• **DATA**
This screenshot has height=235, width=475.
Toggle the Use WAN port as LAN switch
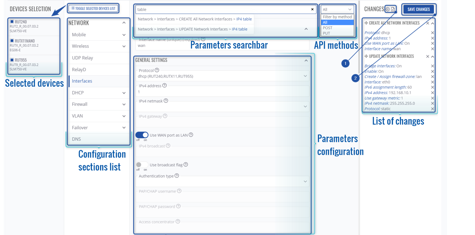point(142,135)
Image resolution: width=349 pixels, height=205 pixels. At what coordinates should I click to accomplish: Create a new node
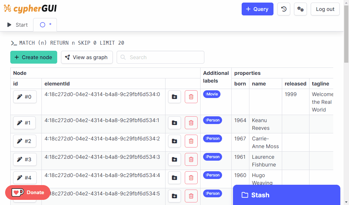pos(33,57)
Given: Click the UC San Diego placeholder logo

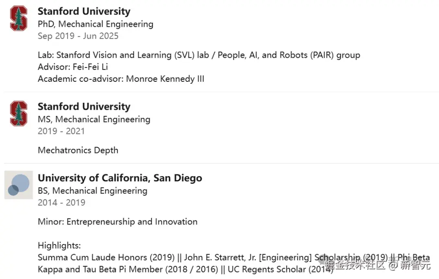Looking at the screenshot, I should coord(18,185).
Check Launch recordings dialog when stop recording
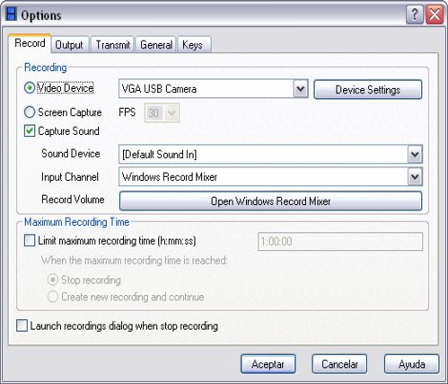Viewport: 448px width, 384px height. click(22, 326)
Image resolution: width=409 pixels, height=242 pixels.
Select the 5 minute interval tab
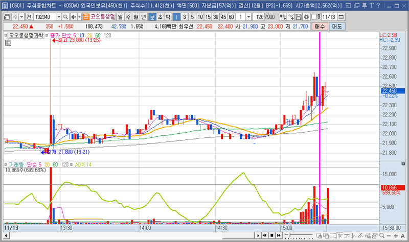point(192,17)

• **PROBLEM DESCRIPTION**
Starting where a line contains "Check Launch recordings" and finishing at the last line above, set down every line exactly as it reads, with no pictures.

• **REPLY**
Check Launch recordings dialog when stop recording
Viewport: 448px width, 384px height. click(22, 326)
Image resolution: width=409 pixels, height=242 pixels.
Select the 5 minute interval tab
point(192,17)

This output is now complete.